August Wilson

August Wilson

: Photo from Wikipedia / Author of Photo: Artist's Network of Refuse & Resist

Overview

* Playwright
* Ascribes 9/11 attacks to America’s “arrogant display of power and … callous indifference to the rest of the world’s humanity”
* “[O]ur enemies are not mad, bloodthirsty fanatics who exist only to kill. They are intelligent men who believe they have valid political agendas.”
* Died on October 2, 2005


August Wilson was born on April 27, 1945 in the Hill district of Pittsburgh, Pennsylvania – an area that was a black slum community. He grew up to be a playwright; his first produced play, Black Bart and the Sacred Hills, was staged in 1981.Three years later, Wilson achieved national recognition for his very successful play Ma Raine’s Black Bottom, produced at Yale University and later in New York. By the early 1990s, he was the best-known African American playwright in the United States. Among Wilson’s other well-received plays were: Fences (the story of a character named Troy Maxin, a 1950s-era illiterate garbage collector who is enraged at a white-controlled society that he believes has denied him an opportunity for baseball stardom); Joe Turner’s Come and Gone (the story of Harold Loomis, a black man cruelly incarcerated for seven years in the early Twentieth century by white authorities for an unspecified offense); and The Piano Lesson (the story of a black man who aspires to buy the same Mississippi land that his ancestors once worked as slaves).

In 2003, Wilson won the Heinz Award for “Arts and Humanities.” In the words of the Heinz Endowments, Wilson is constantly “stirring us with passion and challenging us to recognize the truths [sic.] about ourselves.” Two years before receiving the award, he stirred passion with an e-mail exchange posted on the Slate website. The exchange began on September 10, 2001. The day after 9/11, Wilson counseled:

“To understand the politics, we need to look at the origins of the war and understand that it is not a war driven by territorial disputes and fought by standing armies, but hatred for our [Americans’] arrogant display of power and our seeming callous indifference to the rest of the word’s humanity.

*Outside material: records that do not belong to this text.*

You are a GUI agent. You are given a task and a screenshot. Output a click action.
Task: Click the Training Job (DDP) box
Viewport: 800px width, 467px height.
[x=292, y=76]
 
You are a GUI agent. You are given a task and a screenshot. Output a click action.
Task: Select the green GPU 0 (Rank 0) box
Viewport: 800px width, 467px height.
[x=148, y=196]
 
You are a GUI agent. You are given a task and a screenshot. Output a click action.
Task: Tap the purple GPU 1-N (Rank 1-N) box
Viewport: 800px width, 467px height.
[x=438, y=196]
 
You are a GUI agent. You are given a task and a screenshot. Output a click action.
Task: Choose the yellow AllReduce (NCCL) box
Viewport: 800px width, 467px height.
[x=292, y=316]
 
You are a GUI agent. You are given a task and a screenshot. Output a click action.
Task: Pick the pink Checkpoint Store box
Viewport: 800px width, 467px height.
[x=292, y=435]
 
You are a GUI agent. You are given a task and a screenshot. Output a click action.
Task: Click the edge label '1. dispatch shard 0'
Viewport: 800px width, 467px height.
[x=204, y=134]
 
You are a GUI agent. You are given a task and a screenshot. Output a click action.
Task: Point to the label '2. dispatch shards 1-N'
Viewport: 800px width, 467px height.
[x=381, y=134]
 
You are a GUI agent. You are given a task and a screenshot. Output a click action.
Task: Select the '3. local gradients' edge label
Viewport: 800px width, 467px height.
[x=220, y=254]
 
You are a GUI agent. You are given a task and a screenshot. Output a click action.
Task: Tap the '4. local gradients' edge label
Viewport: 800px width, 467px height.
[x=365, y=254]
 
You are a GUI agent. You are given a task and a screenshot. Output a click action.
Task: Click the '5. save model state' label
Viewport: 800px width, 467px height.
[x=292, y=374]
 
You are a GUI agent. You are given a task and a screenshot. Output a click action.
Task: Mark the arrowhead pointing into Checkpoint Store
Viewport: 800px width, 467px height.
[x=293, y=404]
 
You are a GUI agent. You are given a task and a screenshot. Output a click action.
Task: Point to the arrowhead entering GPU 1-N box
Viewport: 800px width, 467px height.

Then I think we can, as you say, begin to address “the deeper problems that made for this fanatic hate.”

That same day (September 12), he gave this military advice:

“I suggest we forgo any military action against a handful of elusive and destructive terrorists and use our resources, and the unconquerable will of the American people, to rebuild the World Trade Center on the exact spot (Phoenix rising from the ashes) as a testament to the resiliency of the American spirit. This, to my mind, would be the truly heroic thing to do.”

The next day (September 13), he reaffirmed that America had finally gotten what it deserved:

“If, as you say, this act of terrorism says to the world, ‘You will not live in your dream, you will live in ours,’ then it is a reversal of roles. So much of America’s policies and practices, its influence on global politics and economics has resulted in us saying the very same thing to the rest of the world. The terrorists may well be responding to the ‘profound psychic humiliation’ of being colonized by another’s ideas.”

Wilson also expressed concern that the deadly terrorist assault “will fan the flames of patriotism.”

Wilson viewed the 2003 war in Iraq as a huge political blunder by the Bush administration, a blunder founded on a fundamental misunderstanding of what motivates America’s enemies. Moreover, he characterized as assaults on civil liberties the Patriot Act and other post-9/11 anti-terrorism measures instituted by the U.S. government. “Away from home,” said Wilson, “we are engaged in a war that robs us of our energies and steals from our national treasury. That it is a war based on false premise and carried out with escalating misconduct and protracted deception is not our immediate concern. A more pressing matter is that the foundation upon which this country has stood from its inception is in danger of crumbling from assaults upon its principles and the articles that guarantee our liberties. . . . [O]ur enemies are not mad, bloodthirsty fanatics who exist only to kill. They are intelligent men who believe they have valid political agendas. We ignore that at our peril. It is we who are at the crossroads. This is the history we are making. Each and every day. Millions of children, born and unborn, will travel roads we have hacked out of the underbrush of the events of 9/11. . . . We cannot allow the values that were developed by generations of Americans — values that were tested and proven on the battlefield — to be scattered like so much cotton in the wind. You are either going to have civil liberties as defined and guaranteed by the Constitution, or you’re not. You can’t have some and not others. You cannot be ambiguous about the Constitution. You cannot assault its articles in the name of patriotism. No matter how dire the circumstances.”

Wilson reported that he had been diagnosed with liver cancer in June 2005. He died on October 2, 2005, at Swedish Medical Center in Seattle.

Much of this profile is adapted from 57 Varieties of Radical Causes, published by Ben Johnson in September 2004.